Entonces la profe dice “Lo que Sole apunta es de suma importancia, porque blah blah blah”.
Me cambia la actitud. Quién es? De dónde nos conocemos? Le caigo mal o directo me odia? Será alguien de quién tenía que acordarme? Cómo disimulo ahora tanto aburrimiento? Cómo me muestro simpática?
En el recreo, se me acerca y me pregunta si ella y yo salimos del mismo Colegio. Resulta que sí. Tengo la excusa que los mayores nunca estábamos obligados a recordar a la mostacilla. Comparamos recuerdos, profes y conocidos. Queda claramente establecido que yo soy apenas dos años mayor que ella. Se agota el tema y entonces ingresa, pesado, el silencio. Digo cualquier cosa para salir del paso, algo así como “Qué tema tan interesante!” y de repente, me dice:
“Sí, vieras que mi novio es de Timboktú y viene todos los meses, ocho días al año a verme; todos los meses, sin faltar ninguno”.
A mí, me lo dice. Como para defenderse del ataque de mi presencia, de compartirme este pedacito de información personal que revela que tiene más de treinta años. A mí me lo dice, que no me conoce, que no sabe quién soy, que no soy su amiga ni su hermana ni su nada. A mí, para que me quede claro, por cualquier cosa, que a pesar de tener más de treinta, ella no está sola, que tiene a alguien que la quiere tanto, que paga una vez al mes un tiquete de avión completo y recorre el mar para verla.
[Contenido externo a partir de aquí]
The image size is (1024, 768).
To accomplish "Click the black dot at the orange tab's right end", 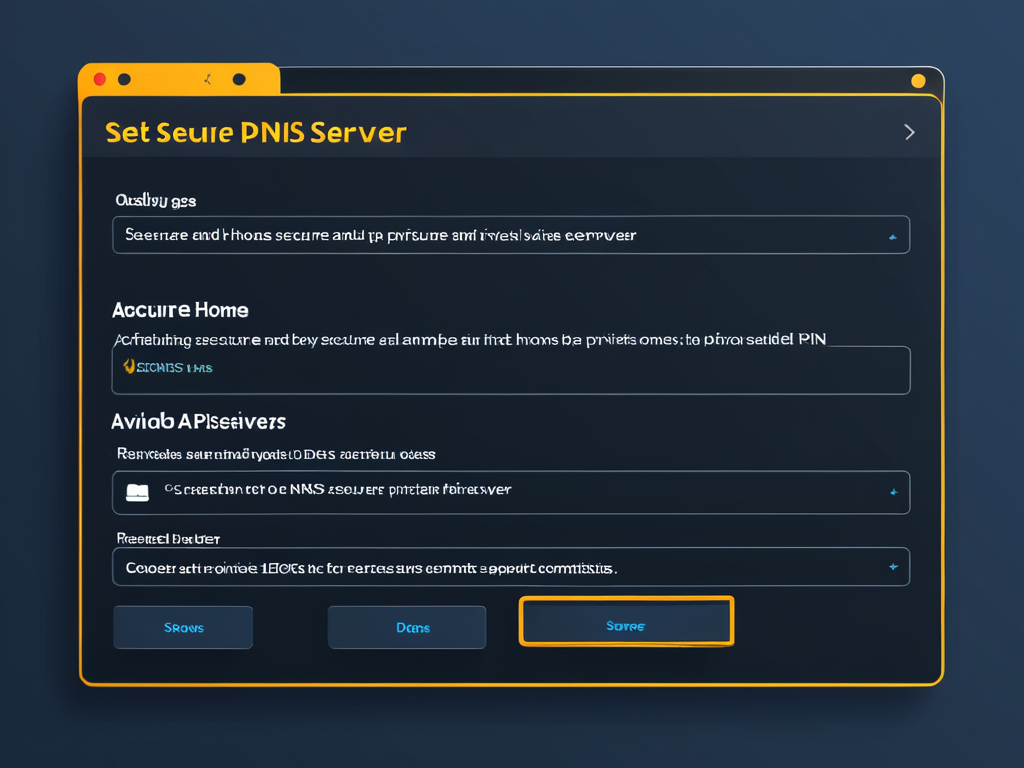I will (239, 79).
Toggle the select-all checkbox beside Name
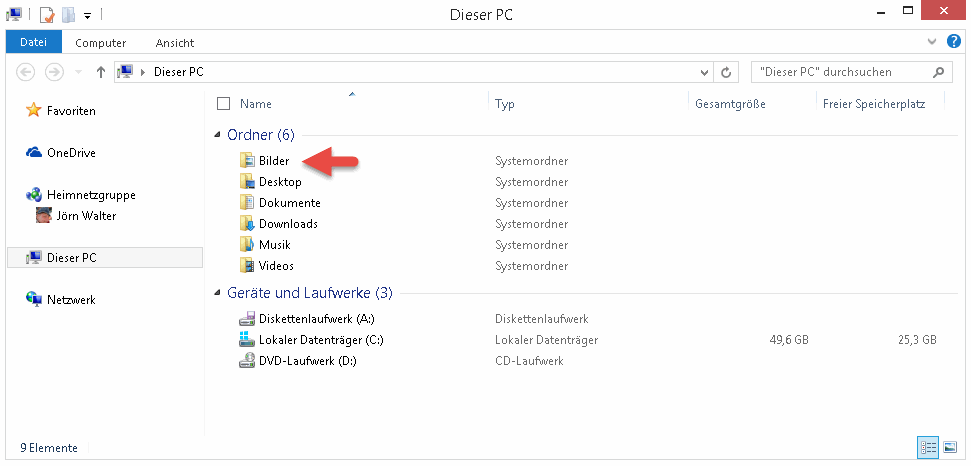 tap(223, 103)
A mí, que me quedo pensando si el Timbotucense tendrá novia en su país de origen y esto será un lance tropical apenas para las visitas de trabajo, como tantos otros. A mí, que me duele verle esa soledad, esa necesidad de reafirmarse con una extraña, ese “tengo novio, sabés?” que no me impresiona. A mí, que la palabra novio, ya para estas alturas de la vida, me parece demasiado quinceañera, demasiado decente. A mí, que talvez hace mucho, ese despliegue de plumitas de colores me hubiera hecho sentir secretamente humillada, obligándome a compararme, perdiéndome ante la exigencia social, pero que ahora, pensándolo, casi que me da lástima.